WORK INSTRUCTIONS:
Repeat, word for word, the part of the items that opens with the line containing "Click the Closer OTE salary line" and continues through the end of the items.

[Records contained in a dataset]

==*==

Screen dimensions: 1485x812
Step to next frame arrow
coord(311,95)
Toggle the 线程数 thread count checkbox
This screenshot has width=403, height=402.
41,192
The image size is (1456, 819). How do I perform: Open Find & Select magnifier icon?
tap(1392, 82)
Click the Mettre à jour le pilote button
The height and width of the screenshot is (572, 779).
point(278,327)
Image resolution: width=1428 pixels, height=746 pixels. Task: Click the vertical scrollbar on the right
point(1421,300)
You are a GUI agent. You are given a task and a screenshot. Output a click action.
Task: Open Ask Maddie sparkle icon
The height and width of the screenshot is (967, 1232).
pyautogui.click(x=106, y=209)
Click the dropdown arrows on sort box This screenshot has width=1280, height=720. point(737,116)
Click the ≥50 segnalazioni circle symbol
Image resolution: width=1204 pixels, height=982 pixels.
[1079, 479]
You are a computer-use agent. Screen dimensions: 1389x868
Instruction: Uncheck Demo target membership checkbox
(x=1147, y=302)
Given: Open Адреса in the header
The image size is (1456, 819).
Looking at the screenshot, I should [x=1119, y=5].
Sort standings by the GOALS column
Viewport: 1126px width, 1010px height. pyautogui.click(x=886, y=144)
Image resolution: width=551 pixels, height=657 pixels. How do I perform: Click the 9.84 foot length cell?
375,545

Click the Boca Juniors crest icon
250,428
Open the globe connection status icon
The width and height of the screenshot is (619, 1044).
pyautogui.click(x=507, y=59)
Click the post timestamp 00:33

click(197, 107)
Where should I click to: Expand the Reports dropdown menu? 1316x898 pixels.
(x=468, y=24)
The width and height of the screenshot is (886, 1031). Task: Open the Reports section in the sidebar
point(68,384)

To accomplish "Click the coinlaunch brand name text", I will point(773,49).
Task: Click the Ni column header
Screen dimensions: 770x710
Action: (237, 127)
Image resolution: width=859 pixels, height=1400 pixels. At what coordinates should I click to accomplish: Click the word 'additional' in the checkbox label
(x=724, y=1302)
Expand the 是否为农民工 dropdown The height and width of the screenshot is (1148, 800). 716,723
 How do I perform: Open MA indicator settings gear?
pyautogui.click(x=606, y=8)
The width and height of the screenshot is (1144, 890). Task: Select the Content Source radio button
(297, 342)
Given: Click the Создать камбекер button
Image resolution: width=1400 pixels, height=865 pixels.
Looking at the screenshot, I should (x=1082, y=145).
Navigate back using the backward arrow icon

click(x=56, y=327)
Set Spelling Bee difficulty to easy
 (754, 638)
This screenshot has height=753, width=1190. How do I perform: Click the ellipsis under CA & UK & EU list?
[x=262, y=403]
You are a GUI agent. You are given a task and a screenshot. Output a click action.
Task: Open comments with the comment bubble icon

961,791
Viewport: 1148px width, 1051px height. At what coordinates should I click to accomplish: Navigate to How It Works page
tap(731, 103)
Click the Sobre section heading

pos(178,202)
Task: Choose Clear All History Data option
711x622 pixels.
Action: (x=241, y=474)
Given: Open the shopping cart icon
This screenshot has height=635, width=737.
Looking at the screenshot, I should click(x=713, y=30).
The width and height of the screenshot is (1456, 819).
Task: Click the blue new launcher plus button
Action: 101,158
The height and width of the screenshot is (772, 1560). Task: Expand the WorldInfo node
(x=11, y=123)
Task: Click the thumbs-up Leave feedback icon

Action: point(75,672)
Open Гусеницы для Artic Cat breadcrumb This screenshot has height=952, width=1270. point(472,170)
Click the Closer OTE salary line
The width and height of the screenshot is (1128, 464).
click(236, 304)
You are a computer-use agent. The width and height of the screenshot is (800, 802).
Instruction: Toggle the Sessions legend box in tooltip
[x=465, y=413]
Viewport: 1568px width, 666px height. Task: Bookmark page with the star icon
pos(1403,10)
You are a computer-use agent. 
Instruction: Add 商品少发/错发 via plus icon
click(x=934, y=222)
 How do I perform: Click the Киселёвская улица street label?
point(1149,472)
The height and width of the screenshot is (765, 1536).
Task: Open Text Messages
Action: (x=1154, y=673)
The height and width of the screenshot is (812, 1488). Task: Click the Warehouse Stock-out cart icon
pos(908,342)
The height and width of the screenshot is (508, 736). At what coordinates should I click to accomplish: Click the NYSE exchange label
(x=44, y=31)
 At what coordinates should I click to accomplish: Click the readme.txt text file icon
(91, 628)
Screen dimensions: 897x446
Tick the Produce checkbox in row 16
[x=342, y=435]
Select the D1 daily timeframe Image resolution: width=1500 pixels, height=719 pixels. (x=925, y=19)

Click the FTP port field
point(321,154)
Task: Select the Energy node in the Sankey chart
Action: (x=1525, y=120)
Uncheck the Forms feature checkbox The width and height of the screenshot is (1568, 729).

==*==

RESULT OF THIS TASK:
Click the Closer OTE salary line
The width and height of the screenshot is (1128, 464).
click(236, 304)
You are a computer-use agent. The width and height of the screenshot is (800, 802).
Instruction: Toggle the Sessions legend box in tooltip
[x=465, y=413]
Viewport: 1568px width, 666px height. Task: Bookmark page with the star icon
pos(1403,10)
You are a computer-use agent. 
Instruction: Add 商品少发/错发 via plus icon
click(x=934, y=222)
 How do I perform: Click the Киселёвская улица street label?
point(1149,472)
The height and width of the screenshot is (765, 1536).
Task: Open Text Messages
Action: (x=1154, y=673)
The height and width of the screenshot is (812, 1488). Task: Click the Warehouse Stock-out cart icon
pos(908,342)
The height and width of the screenshot is (508, 736). At what coordinates should I click to accomplish: Click the NYSE exchange label
(x=44, y=31)
 At what coordinates should I click to accomplish: Click the readme.txt text file icon
(91, 628)
Screen dimensions: 897x446
Tick the Produce checkbox in row 16
[x=342, y=435]
Select the D1 daily timeframe Image resolution: width=1500 pixels, height=719 pixels. (x=925, y=19)

Click the FTP port field
point(321,154)
Task: Select the Energy node in the Sankey chart
Action: (x=1525, y=120)
Uncheck the Forms feature checkbox The width and height of the screenshot is (1568, 729).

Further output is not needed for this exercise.